- [DATA TO USE]:
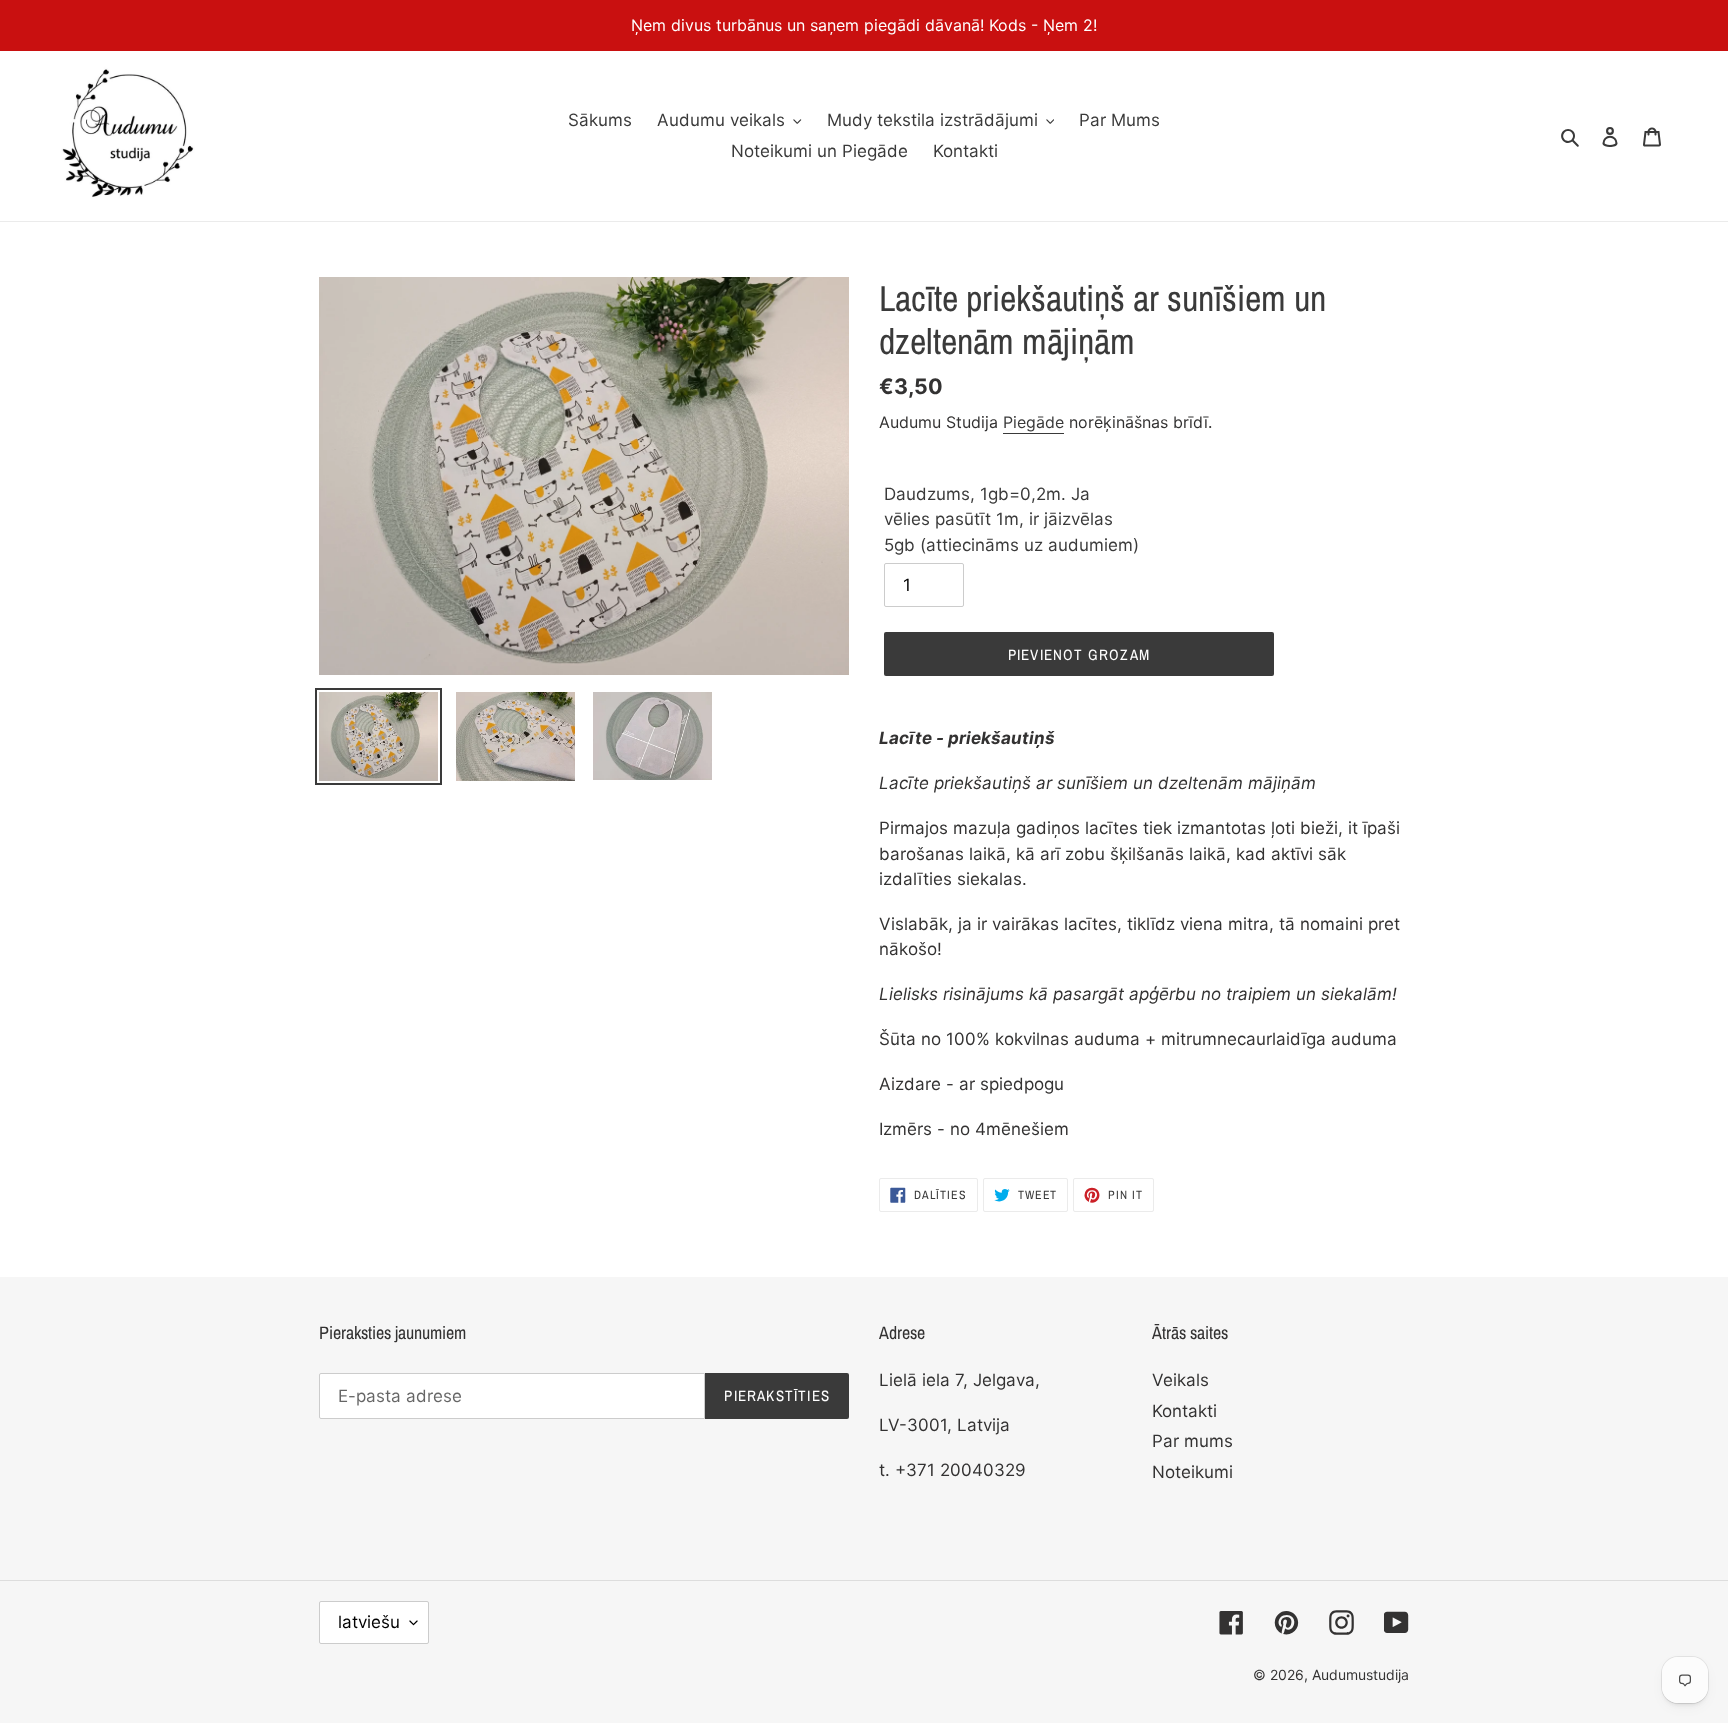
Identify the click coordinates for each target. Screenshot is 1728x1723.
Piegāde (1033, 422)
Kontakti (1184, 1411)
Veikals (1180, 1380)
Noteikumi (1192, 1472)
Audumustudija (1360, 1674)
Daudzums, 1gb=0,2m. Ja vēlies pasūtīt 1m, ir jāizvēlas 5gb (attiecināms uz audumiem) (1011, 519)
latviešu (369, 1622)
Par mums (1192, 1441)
...
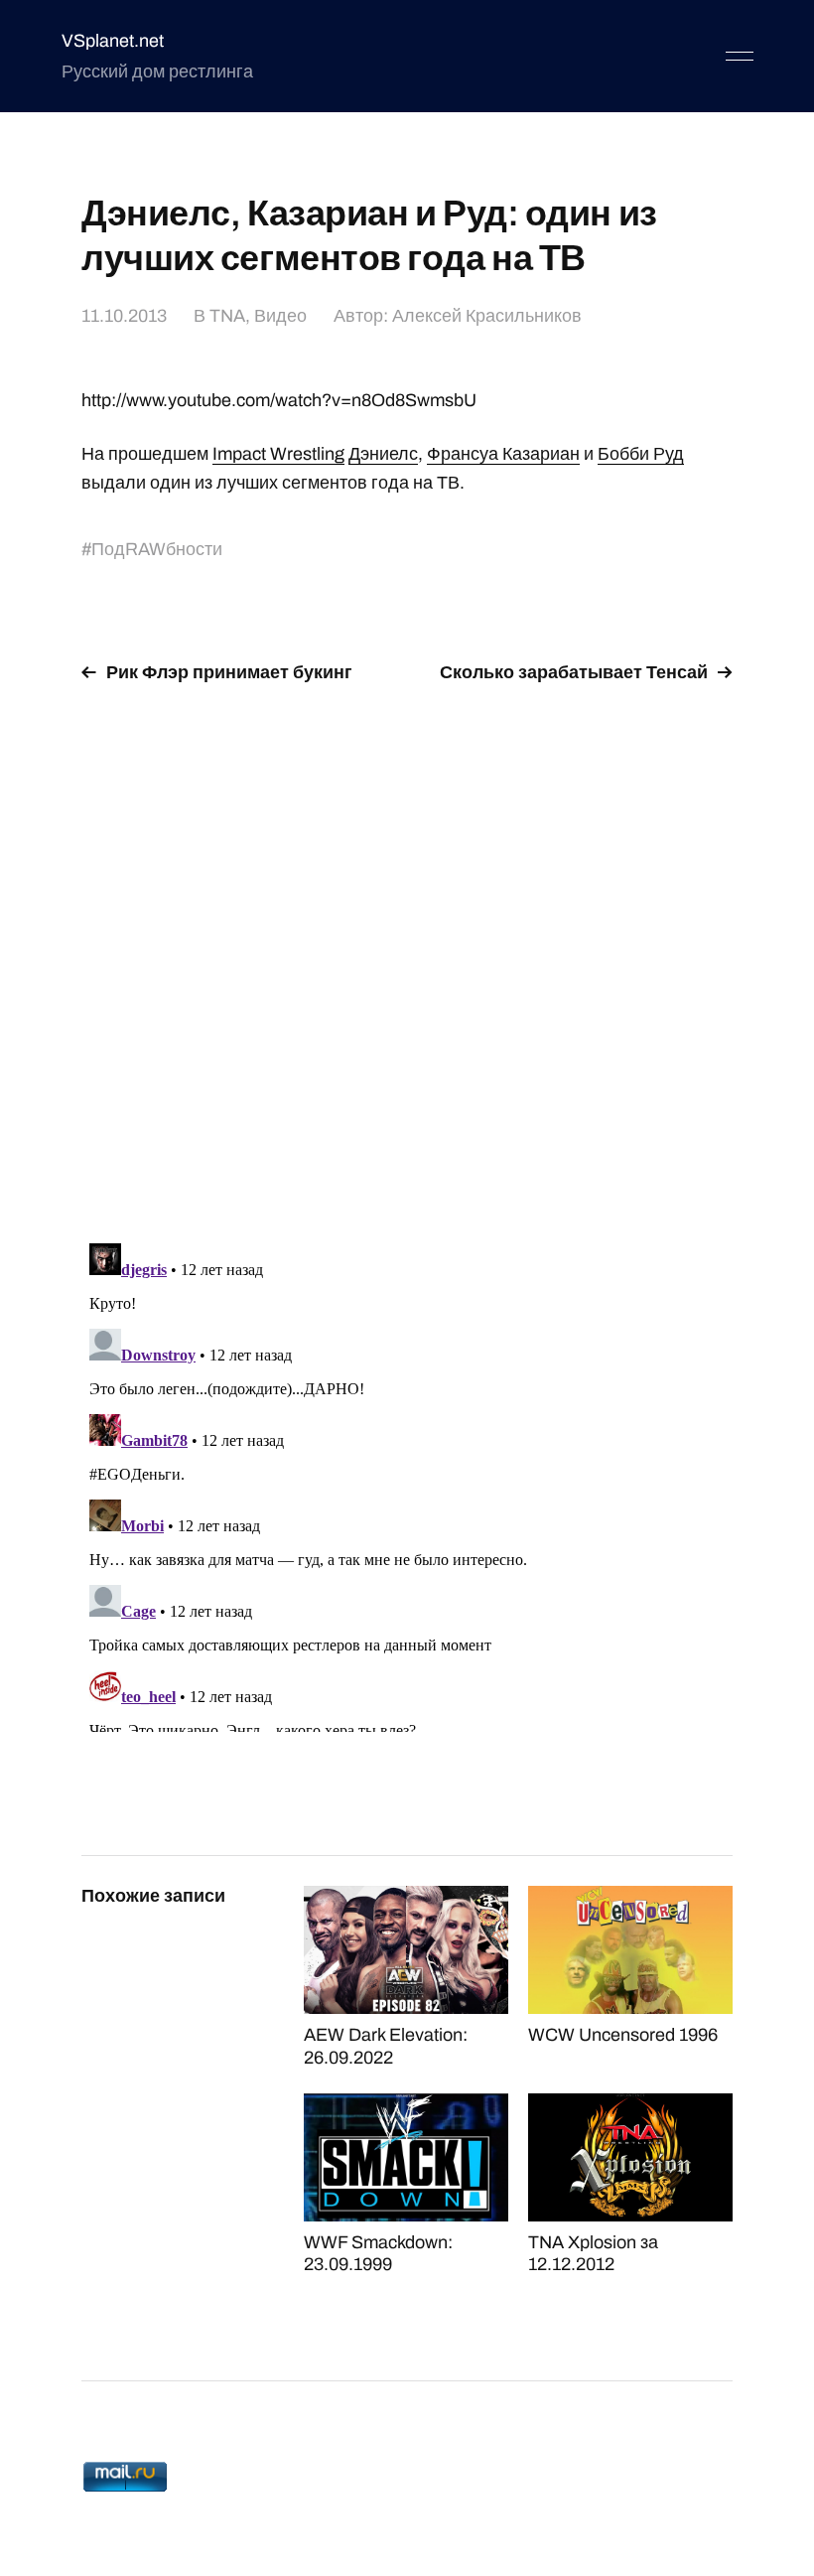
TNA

- [EXERCISE DIRECTIONS]: Transcribe the records above exactly, beginning at the line that contains "Identify the click" and ending with the line that contains "Par mums (1192, 1441)", both included, and nothing else.

- [ANSWER SPACE]:
Identify the click coordinates for each target. Screenshot is 1728x1723.
Piegāde (1033, 422)
Kontakti (1184, 1411)
Veikals (1180, 1380)
Noteikumi (1192, 1472)
Audumustudija (1360, 1674)
Daudzums, 1gb=0,2m. Ja vēlies pasūtīt 1m, ir jāizvēlas 5gb (attiecināms uz audumiem) (1011, 519)
latviešu (369, 1622)
Par mums (1192, 1441)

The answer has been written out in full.